▶ [Task requirements] Return the entries exactly. Images are not part of the copy.

(Beginning of Source data)

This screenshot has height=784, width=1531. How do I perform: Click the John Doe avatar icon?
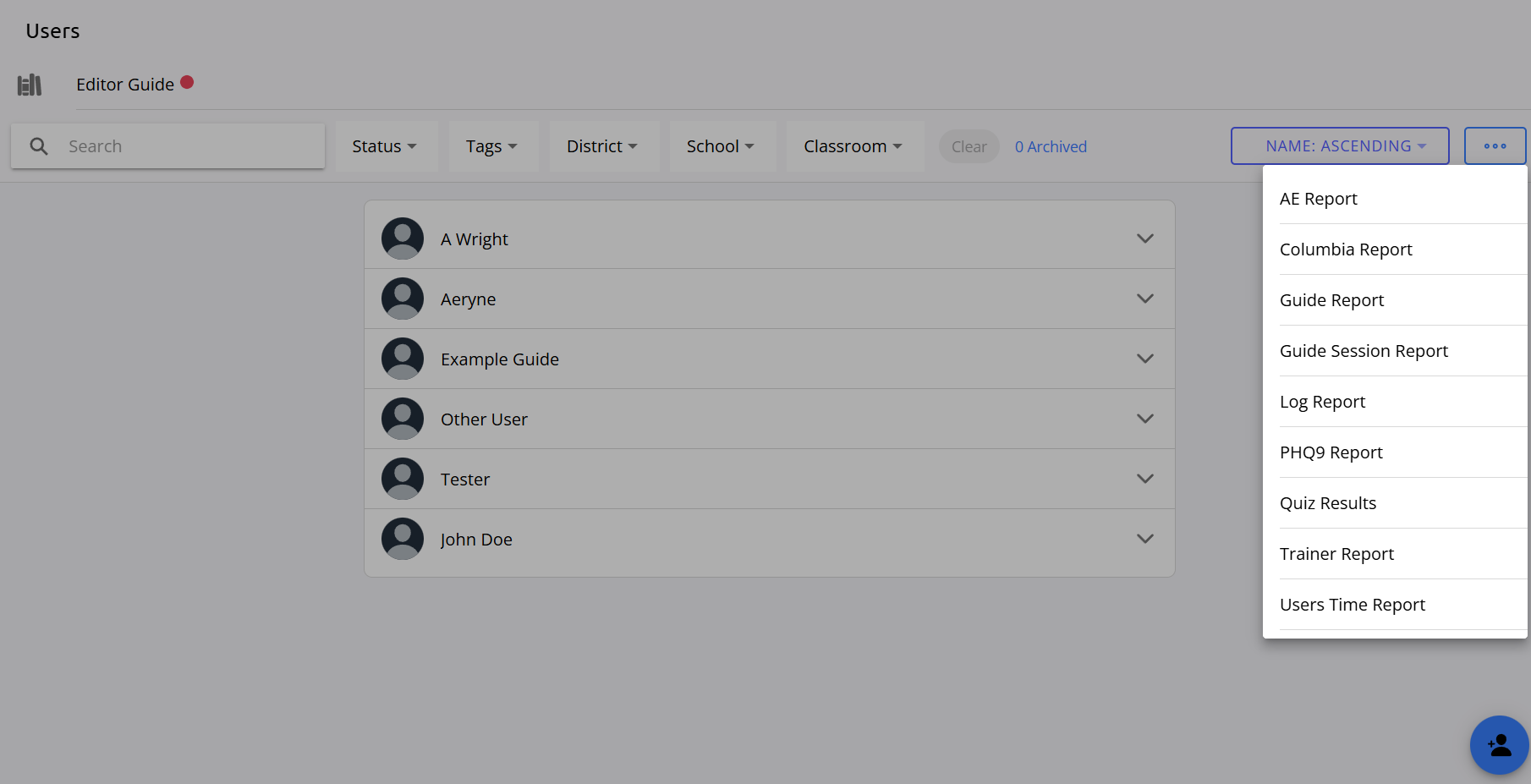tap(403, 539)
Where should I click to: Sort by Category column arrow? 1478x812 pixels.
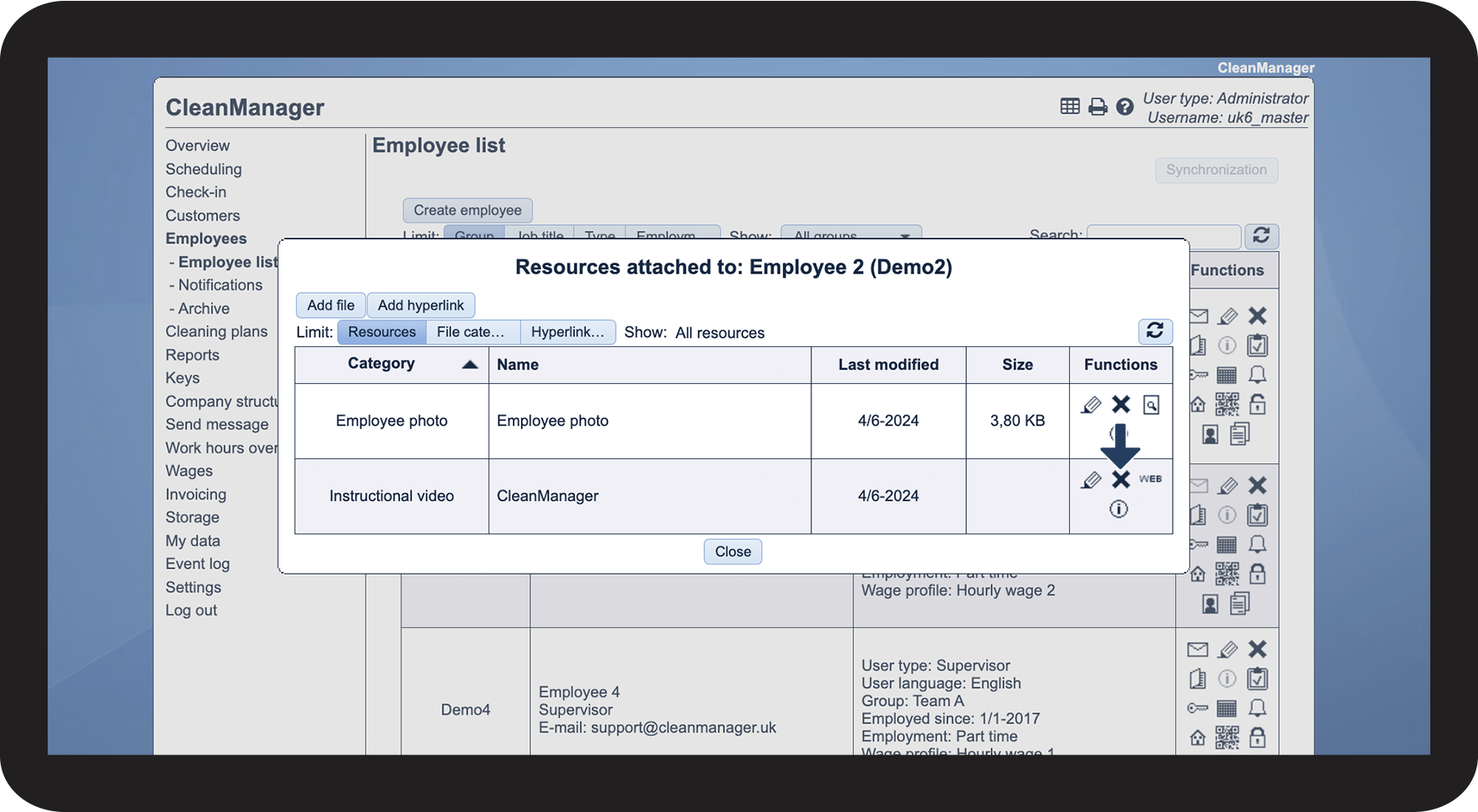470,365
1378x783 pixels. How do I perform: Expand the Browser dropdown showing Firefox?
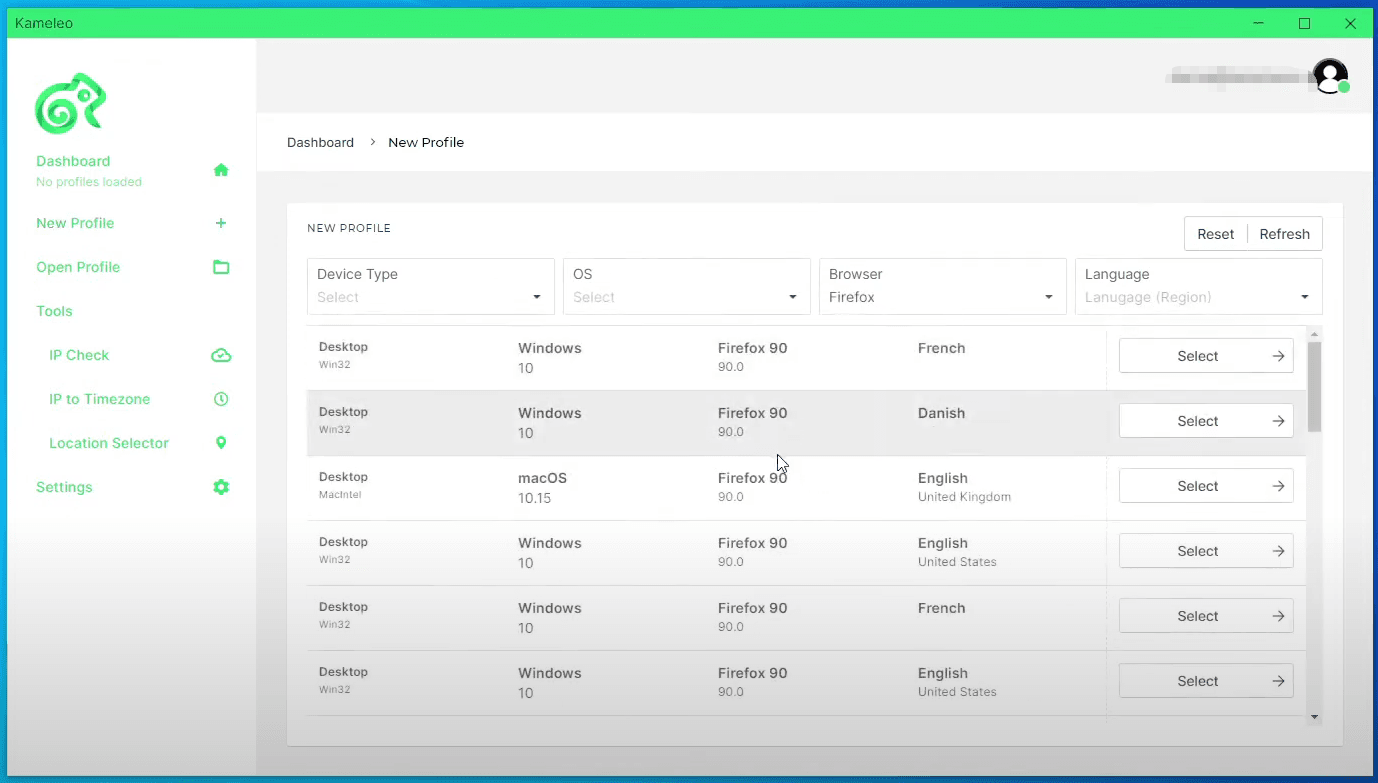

(End of Source data)

▶ [Answer to this problem]
This screenshot has height=784, width=1531. How do I perform: Click the John Doe avatar icon?
tap(403, 539)
Where should I click to: Sort by Category column arrow? 1478x812 pixels.
470,365
1378x783 pixels. How do I perform: Expand the Browser dropdown showing Firefox?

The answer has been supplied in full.